Working data:
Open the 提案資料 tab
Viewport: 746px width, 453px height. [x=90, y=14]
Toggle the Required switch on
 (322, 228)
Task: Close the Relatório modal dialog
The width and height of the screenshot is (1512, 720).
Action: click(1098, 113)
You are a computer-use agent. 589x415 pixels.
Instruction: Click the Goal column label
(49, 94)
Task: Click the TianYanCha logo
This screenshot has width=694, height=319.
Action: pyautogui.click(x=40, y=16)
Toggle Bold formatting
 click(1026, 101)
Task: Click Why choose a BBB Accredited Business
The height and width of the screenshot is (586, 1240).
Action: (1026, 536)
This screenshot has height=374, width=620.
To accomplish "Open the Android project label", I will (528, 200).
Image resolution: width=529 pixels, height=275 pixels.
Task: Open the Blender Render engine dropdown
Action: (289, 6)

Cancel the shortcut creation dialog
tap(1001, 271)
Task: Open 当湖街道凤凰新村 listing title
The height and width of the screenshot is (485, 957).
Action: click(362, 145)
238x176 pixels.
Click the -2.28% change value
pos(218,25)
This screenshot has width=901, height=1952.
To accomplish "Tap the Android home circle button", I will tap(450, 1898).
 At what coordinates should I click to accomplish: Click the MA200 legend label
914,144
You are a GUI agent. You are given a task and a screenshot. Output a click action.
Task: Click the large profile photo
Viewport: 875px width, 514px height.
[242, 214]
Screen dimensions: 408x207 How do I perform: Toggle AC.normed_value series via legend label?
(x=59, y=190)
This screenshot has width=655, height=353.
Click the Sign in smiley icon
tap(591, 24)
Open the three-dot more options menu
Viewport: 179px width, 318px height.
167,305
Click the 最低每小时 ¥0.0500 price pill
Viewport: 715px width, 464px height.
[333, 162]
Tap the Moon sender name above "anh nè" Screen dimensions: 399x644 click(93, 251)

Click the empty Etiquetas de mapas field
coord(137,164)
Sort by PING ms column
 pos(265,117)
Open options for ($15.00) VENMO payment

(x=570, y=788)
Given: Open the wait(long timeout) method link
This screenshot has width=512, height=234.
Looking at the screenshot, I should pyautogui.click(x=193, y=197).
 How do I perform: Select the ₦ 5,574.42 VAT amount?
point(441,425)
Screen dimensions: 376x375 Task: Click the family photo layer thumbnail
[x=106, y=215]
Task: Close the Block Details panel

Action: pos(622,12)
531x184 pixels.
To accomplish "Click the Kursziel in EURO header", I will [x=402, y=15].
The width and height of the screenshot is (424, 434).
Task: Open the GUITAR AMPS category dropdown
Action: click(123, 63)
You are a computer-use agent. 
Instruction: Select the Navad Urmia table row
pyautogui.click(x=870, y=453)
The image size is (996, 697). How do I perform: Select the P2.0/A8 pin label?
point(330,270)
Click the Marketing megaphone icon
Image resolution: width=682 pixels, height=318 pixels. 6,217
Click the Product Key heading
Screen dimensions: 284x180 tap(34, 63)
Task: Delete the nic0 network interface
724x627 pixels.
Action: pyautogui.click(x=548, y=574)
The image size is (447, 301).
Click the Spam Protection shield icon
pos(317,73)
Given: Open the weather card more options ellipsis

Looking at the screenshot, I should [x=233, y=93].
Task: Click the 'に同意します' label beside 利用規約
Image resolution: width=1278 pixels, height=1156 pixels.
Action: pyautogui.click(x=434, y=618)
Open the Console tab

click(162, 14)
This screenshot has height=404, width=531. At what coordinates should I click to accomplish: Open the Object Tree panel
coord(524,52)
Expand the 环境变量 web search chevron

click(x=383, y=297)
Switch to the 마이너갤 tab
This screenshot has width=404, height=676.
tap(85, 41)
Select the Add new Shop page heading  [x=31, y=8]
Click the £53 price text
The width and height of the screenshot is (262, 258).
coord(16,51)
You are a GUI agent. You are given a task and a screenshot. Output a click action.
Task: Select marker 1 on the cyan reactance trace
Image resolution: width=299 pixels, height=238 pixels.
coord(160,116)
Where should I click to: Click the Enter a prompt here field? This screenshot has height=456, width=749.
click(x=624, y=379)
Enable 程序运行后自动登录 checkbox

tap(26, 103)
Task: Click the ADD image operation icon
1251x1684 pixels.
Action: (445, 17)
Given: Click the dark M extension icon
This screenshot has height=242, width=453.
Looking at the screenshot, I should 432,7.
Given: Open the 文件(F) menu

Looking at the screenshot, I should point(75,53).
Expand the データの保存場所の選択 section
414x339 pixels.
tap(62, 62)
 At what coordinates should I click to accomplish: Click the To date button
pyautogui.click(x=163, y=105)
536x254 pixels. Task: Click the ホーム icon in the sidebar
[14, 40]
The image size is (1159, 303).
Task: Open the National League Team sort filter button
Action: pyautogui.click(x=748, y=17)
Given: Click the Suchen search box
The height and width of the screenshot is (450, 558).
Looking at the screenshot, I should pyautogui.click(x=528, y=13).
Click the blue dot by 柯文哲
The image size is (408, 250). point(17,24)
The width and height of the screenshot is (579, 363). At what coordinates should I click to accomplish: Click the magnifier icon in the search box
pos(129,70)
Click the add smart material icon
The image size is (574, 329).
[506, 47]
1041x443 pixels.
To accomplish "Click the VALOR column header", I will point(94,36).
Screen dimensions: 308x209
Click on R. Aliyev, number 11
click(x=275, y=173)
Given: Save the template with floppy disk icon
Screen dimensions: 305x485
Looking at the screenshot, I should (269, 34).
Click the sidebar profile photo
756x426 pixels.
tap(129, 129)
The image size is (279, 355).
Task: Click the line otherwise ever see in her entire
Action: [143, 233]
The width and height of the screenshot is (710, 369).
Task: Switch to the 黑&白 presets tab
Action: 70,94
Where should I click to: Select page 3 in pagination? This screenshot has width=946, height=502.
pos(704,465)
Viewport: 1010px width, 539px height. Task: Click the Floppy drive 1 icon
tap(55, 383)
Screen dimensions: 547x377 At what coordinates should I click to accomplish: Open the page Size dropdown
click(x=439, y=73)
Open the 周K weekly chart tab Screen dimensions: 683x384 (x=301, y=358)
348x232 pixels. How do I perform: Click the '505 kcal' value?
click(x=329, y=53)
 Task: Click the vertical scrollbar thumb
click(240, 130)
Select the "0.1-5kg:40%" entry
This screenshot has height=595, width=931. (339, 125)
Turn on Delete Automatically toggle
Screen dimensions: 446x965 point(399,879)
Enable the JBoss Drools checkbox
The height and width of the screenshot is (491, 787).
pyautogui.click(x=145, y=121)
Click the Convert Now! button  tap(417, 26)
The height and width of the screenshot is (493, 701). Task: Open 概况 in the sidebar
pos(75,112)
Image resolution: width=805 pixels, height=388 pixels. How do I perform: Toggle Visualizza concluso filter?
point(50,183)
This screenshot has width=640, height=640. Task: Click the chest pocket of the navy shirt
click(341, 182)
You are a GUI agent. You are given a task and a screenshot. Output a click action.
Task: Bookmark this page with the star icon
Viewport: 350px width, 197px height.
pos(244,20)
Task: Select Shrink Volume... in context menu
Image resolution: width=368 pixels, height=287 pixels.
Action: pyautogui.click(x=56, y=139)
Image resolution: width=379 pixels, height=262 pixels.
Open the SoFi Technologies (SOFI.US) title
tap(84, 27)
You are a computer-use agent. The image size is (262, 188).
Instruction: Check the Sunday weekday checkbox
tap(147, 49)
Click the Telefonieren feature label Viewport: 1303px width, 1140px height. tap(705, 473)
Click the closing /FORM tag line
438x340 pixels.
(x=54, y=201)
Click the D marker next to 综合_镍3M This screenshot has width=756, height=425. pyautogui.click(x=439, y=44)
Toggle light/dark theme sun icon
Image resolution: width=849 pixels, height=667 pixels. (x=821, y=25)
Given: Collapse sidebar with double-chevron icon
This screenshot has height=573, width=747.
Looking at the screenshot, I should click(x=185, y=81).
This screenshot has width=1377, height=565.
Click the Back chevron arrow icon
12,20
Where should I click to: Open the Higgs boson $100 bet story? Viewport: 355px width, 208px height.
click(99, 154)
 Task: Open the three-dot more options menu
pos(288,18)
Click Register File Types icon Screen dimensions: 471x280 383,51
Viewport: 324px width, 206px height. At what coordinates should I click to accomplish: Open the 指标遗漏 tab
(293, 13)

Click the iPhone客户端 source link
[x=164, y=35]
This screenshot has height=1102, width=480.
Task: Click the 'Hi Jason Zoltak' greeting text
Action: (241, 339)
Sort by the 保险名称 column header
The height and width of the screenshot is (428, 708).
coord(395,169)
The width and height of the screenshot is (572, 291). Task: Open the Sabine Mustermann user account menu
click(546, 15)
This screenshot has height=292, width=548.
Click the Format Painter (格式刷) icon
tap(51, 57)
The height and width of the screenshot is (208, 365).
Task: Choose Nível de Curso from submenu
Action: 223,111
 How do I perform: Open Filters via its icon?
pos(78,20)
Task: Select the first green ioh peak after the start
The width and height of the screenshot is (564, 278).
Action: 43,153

Work order:
Begin at the line that has "Cancel the shortcut creation dialog" in the entries above; stop after the line that has "This screenshot has width=901, height=1952.". Transcribe exactly those lines and no others.

Written response:
Cancel the shortcut creation dialog
tap(1001, 271)
Task: Open 当湖街道凤凰新村 listing title
The height and width of the screenshot is (485, 957).
Action: click(362, 145)
238x176 pixels.
Click the -2.28% change value
pos(218,25)
This screenshot has width=901, height=1952.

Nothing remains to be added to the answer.